#### What is required:
In the listing below, which lines contain the string "navigation"? Copy them all.

#### Data for analysis:

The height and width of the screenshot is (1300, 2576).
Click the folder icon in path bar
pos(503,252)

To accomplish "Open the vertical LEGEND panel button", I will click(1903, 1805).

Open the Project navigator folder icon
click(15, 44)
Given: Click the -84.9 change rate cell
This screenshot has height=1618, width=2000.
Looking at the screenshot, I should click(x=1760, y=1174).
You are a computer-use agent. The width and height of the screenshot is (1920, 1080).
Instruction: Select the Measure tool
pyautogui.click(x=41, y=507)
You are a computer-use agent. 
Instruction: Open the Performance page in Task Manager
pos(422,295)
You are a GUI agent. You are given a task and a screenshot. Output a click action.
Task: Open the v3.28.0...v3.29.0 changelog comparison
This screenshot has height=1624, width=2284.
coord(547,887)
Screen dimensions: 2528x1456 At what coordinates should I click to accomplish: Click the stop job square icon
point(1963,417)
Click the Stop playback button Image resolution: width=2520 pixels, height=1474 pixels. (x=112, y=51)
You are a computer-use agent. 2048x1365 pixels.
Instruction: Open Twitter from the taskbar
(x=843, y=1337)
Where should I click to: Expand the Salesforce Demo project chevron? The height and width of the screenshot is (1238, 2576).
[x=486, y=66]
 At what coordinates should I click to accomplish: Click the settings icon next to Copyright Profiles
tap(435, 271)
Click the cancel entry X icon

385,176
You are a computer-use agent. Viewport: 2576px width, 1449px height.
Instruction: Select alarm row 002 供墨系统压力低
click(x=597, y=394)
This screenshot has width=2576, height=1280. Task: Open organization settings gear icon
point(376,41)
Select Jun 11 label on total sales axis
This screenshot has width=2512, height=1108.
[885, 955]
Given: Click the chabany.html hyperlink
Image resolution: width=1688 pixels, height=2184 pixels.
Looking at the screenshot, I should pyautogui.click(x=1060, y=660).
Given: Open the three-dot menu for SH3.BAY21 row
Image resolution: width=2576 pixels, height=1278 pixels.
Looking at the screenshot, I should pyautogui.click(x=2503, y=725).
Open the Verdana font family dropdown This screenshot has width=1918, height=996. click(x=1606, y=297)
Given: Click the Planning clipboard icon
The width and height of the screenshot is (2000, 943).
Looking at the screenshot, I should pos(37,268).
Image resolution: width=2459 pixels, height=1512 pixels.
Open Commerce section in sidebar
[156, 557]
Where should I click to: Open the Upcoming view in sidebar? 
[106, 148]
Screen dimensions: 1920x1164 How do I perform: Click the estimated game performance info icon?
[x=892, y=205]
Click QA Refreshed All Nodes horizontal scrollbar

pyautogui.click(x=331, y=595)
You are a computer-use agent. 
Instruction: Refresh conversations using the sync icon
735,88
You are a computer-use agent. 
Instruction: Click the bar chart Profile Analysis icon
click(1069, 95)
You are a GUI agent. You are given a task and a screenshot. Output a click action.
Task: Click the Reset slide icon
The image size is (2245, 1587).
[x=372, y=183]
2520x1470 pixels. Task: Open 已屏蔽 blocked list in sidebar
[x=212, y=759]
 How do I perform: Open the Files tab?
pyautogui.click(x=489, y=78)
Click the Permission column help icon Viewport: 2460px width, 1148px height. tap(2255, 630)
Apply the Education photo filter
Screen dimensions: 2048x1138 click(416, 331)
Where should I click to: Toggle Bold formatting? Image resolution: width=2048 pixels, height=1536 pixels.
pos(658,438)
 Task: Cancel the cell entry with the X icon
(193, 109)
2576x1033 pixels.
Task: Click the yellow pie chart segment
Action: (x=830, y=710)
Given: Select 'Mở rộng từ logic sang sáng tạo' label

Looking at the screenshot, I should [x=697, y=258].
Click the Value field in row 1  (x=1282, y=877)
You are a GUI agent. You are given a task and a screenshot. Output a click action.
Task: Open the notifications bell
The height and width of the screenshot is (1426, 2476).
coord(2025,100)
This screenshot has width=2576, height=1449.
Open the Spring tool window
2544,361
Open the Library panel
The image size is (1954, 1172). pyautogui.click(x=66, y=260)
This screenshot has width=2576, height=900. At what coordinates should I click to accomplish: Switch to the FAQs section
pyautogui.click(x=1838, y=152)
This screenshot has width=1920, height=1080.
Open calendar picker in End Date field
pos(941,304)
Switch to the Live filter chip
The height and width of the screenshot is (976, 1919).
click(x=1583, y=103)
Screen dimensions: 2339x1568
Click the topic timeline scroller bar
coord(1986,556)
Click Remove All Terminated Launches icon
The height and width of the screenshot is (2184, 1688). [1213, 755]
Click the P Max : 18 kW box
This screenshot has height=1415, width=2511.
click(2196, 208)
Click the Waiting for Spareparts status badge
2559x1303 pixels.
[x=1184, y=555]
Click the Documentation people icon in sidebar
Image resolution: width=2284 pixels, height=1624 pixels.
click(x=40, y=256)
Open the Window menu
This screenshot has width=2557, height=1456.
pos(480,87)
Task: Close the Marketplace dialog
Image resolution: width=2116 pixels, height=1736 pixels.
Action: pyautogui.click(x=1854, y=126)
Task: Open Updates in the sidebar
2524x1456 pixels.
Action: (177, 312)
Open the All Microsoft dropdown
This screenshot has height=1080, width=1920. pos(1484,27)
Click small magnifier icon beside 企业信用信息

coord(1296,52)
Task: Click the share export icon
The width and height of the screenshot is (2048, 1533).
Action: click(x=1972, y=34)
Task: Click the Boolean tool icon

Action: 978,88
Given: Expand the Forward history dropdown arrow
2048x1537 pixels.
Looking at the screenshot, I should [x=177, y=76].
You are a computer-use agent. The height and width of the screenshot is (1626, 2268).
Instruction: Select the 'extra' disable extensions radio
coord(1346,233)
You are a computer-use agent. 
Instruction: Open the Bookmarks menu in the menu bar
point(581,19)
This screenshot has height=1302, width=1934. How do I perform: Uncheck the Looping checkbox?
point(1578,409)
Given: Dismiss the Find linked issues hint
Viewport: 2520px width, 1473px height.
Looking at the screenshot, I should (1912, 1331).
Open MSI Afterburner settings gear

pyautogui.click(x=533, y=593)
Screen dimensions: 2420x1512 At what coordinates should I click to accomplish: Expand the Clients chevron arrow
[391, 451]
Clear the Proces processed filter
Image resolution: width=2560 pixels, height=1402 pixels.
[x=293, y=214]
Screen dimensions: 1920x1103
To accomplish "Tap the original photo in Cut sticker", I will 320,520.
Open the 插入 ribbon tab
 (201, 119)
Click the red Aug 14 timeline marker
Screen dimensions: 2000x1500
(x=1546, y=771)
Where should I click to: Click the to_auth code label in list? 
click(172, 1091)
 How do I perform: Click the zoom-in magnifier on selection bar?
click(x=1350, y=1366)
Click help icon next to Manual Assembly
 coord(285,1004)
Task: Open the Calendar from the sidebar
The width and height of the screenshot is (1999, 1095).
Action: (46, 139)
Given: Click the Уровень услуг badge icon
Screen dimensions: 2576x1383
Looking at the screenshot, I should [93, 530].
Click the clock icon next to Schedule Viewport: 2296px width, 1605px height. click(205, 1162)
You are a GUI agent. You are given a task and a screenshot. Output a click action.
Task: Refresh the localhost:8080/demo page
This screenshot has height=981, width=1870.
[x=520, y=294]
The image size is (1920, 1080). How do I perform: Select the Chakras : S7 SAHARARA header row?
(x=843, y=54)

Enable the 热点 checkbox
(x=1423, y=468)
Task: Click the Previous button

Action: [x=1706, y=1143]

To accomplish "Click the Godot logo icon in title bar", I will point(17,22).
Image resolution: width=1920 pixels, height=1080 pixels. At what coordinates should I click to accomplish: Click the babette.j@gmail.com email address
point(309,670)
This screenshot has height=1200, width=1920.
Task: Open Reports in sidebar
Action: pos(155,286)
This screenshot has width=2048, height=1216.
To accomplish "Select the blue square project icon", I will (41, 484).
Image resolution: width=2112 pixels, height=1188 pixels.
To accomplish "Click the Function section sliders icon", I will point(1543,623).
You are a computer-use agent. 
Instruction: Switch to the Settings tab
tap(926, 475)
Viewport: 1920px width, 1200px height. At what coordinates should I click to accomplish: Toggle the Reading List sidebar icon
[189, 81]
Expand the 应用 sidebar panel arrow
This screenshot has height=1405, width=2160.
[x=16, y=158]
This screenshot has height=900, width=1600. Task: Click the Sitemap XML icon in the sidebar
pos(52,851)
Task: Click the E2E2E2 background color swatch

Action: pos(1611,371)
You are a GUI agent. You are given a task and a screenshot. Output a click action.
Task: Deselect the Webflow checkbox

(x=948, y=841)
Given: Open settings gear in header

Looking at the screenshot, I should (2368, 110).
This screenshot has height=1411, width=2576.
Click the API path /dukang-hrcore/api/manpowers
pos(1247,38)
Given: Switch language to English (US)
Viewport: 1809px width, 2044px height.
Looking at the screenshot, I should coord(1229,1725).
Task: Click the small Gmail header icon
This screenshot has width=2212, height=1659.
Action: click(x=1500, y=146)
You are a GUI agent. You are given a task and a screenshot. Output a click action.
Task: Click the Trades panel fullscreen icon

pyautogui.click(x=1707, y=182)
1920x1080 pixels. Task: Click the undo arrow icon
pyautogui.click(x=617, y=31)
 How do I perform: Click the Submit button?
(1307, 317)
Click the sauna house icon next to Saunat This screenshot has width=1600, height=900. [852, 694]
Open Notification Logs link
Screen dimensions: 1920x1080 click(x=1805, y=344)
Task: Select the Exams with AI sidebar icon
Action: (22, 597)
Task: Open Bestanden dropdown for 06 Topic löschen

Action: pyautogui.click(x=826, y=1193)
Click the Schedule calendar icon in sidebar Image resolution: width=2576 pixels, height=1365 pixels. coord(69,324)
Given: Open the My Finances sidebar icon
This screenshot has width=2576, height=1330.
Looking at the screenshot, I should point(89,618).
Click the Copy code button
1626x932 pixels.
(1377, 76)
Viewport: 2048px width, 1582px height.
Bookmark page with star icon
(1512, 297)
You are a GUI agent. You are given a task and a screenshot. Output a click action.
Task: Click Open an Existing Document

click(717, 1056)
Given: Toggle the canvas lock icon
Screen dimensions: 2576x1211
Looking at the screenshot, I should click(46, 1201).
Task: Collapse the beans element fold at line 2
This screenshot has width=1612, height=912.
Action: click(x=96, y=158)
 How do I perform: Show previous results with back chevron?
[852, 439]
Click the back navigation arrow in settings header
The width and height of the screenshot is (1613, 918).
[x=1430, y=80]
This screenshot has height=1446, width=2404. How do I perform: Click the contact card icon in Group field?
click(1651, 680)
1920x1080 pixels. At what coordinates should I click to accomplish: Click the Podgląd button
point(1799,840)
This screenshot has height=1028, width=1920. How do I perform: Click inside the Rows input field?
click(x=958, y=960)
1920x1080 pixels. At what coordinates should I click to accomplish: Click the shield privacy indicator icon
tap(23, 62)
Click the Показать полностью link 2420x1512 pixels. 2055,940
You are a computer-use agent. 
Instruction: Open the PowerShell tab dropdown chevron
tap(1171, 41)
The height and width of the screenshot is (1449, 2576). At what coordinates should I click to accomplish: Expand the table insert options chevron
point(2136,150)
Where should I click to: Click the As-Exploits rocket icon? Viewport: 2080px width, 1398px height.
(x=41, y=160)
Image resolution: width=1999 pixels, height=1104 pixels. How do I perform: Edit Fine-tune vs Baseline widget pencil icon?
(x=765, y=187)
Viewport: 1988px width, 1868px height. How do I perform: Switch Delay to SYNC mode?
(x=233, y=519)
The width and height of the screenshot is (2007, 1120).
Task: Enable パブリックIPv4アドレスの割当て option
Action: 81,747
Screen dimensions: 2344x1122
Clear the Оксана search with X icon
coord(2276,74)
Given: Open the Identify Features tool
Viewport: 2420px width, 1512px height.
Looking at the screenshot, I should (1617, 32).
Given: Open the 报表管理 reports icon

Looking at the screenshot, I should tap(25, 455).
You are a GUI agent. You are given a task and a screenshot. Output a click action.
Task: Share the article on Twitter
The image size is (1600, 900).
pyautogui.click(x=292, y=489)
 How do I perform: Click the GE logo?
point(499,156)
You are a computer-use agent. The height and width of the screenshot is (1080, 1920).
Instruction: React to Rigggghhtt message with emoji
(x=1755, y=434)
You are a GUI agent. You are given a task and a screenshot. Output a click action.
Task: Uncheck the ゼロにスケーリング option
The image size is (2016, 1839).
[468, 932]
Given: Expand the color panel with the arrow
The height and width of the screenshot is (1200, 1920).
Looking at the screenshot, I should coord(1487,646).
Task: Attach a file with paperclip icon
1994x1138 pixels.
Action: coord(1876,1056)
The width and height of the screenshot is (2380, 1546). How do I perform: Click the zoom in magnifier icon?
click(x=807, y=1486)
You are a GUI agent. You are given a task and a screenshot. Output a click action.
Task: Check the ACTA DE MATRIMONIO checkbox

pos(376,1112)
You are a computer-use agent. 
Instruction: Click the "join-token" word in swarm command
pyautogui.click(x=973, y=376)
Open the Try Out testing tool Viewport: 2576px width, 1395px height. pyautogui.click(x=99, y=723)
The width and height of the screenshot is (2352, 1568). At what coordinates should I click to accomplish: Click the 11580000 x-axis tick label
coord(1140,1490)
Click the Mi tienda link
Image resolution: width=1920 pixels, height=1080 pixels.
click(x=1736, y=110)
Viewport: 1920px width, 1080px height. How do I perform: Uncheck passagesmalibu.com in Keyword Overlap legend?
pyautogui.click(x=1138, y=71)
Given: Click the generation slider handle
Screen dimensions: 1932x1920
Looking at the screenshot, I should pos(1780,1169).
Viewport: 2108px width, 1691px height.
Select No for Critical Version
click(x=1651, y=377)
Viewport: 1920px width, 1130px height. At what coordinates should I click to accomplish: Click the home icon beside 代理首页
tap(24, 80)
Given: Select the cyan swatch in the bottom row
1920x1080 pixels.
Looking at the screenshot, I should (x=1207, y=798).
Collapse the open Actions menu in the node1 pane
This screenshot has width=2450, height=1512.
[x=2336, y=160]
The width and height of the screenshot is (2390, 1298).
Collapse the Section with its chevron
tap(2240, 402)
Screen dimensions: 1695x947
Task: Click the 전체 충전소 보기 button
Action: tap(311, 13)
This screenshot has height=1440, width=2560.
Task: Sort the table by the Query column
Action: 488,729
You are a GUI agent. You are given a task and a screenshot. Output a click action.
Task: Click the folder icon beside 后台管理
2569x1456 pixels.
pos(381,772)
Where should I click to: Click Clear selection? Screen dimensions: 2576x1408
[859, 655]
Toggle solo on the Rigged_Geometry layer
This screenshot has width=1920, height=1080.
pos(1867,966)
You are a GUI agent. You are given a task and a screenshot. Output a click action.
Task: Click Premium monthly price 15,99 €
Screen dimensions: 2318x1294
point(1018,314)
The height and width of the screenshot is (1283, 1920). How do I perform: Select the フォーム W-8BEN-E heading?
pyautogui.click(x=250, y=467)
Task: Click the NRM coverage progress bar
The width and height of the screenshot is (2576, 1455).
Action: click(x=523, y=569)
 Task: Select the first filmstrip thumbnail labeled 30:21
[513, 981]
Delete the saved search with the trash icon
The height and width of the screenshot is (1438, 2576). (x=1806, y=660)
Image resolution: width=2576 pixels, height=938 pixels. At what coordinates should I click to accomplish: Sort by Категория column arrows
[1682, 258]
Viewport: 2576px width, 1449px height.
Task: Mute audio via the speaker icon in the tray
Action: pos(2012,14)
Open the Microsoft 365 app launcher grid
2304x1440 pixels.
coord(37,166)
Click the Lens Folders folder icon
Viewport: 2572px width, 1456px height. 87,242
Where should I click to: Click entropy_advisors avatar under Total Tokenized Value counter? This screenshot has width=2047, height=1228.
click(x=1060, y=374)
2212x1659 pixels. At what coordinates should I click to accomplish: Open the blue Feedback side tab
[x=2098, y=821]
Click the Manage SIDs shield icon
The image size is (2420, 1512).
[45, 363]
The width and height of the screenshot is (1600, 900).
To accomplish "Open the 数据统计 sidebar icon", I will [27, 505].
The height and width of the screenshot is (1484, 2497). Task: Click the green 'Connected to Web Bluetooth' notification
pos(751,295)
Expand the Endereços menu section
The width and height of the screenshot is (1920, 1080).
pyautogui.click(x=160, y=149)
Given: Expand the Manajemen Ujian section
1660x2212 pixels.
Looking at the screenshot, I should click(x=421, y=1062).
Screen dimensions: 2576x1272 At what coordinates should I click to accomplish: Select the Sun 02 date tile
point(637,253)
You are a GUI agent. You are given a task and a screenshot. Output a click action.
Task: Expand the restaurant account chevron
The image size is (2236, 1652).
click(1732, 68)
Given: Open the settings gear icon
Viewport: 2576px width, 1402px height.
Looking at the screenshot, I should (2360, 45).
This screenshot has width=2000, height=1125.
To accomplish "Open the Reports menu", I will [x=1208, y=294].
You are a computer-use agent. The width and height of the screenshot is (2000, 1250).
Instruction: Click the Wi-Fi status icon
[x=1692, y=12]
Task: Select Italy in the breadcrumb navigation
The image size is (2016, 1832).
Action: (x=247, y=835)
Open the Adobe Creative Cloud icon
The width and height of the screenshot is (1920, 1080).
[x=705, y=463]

#### Result of this exercise:
Click the back navigation arrow in settings header
Task: Select Italy in the breadcrumb navigation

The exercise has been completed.